FitLIGHT™ Brand Ambassador, Nick Davenport explains cognitive training and how FitLIGHT™ works to improve it.
Decision making is defined as the action or process of making decisions, especially important ones. Now whether it be quick fast decisions or ones we need to think about and marinate on for a while, the brain plays in important role in this action. Particularly the region of the brain called the prefrontal cortex has the control when it comes to decision making. The better this region is at processing and reacting in the appropriate manner the more likely you are to make the right decisions.
So where does FITLIGHT™ come in? Well let’s break down the anatomy of a decision.
- You’re presented with two or more options.
- You have a timeframe in which you must choose one or of those presented options.
- In that timeframe you take a specified action that will dictate the result of a decision.
- The decision has been made and you wither have made a productive/beneficial/accurate decision or you have made a detrimental/unproductive/inaccurate decision.
Let’s explore this concept further with an example:
- Decision Options: You’re driving on the highway and you’re not familiar with area and which exit get off on.
- Timeframe: You have about 12 seconds before you pass it and there isn’t another exit for miles.
- Action taken: Using the prior knowledge you have of navigation and what the GPS gives you decide to get off.
- Result of the decision: It was the correct exit and you get to your destination on time.
So now that we know how decision-making works let’s talk about how we can train it. Now like with any other type of training decision making can be improved. The goal is to put yourself in a position to make decisions but in a less than preferable state.
For example, if had a deck of playing cards and flipped over two random cards and asked which one was higher you’d probably be able to do this pretty easily. If I were to say pick up the higher card in less than 1 second, this could a little more pressure. I could take it even further by saying if the higher card is odd pick up with your left hand and if it is even or a face card use your right hand. All these added elements play a role in challenging how the decision is made.
With FITLIGHT™ we can take these decision-making variable to a different level! By lessoning the time out, varying the colors used or even how we position the light, we can increase the difficulty of making the decision. The added benefit to being able to vary the difficulty is that we can measure the efficiency of the process. The average time can give us a tangible measure of how long did it take for you to process all the given details of the decision and execute it accurately.
This drill involves quick decision making that ranges from the color presented, hand used or even number on card.
Drill requires: 3 FITLIGHT™ s, 6 MindBody1 Cards (or any type of colored card red, yellow, green or blue with numbers such as Uno Cards)
Participant completes drill in forearm plank position for set amount of time
Duration: 6-12 Hits Timeout: 1.5 secs-3 secs Delay: .5 secs-1.5 secs
- Light activates either red, yellow, green or blue and the participant then flips any card of their choice over.
- If the color of the card matches the color of the light the participant deactivates with their left hand and if the color of the card doesn’t match then they use their right hand to deactivate.
- The participant resets back to the plank position and repeats these steps until the sequence is completed.
The client is to remain in plank position during the entire light sequence.
As with any training aspect, overload is key to progressing. By varying the times or task to attend to you can make this drill more difficult. Below are ways to progress from simple to more complex.

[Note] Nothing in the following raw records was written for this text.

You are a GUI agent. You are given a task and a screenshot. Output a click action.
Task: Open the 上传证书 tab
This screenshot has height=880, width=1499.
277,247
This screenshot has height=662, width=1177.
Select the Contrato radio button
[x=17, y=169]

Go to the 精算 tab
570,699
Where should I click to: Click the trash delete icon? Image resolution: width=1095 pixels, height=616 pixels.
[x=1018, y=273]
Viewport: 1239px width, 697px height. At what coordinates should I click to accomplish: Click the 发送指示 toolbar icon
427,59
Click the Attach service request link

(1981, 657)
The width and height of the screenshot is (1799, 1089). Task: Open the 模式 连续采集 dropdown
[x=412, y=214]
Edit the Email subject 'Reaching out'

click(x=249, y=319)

To make the drill slightly more difficult you can change the directions of which hand to use to deactivate the light every set. This keeps the participant from getting to use to one set of directions.
By lowering the amount of time the participant has to react you put them in a greater “fight or flight” situation. The likeliness for error increases as they tend to over analyze what to do.
3. Repositioning the Plank
This task requires the participant to recognize the light as a cue to change the position of the plank.
For example, blue can mean to change the positioning of your forearms from an upright plank to a push up position and green can signal a push before deactivating with the prescribed order of directions. By adding this aspect, you not only get the benefit of executive functioning but also body awareness as you need cognizant of your position.
4. Numbers as no go
This should be done at a faster timeout setting. Here the number of the card can play a factor on what to do. For example, if the number on the card is lower than 3, you use the left hand regardless of the color. If the number is 3 or higher, you don’t deactivate the light. While still recognizing the concepts of the drill, the participant must not only attend to relevant cues but they also have to ignore the irrelevant cues.
5. Adding working memory
Indirectly working memory is always an aspect of these drills but here we look to stress it a little more. While the participant is completing the drill with given instructions, someone can make them remember a series of numbers or words. This really puts a strain on their cognitive load since they have to use it to do the task at hand while focusing on remembering words or numbers. Once the sequence is complete, they do not immediately recall the words or numbers as they are first given a simple distraction task such as recalling the alphabet or counting to fifty by fives. This increases the difficulty before being told to recall the words or numbers.
So, training decision making is definitely possible and the FITLIGHT™ system makes it a fun, challenging, and measurable experience that may be difference in you winning the championship game, passing a test, or making the right choices on the road.
-See the Light and Get Your Mind Right!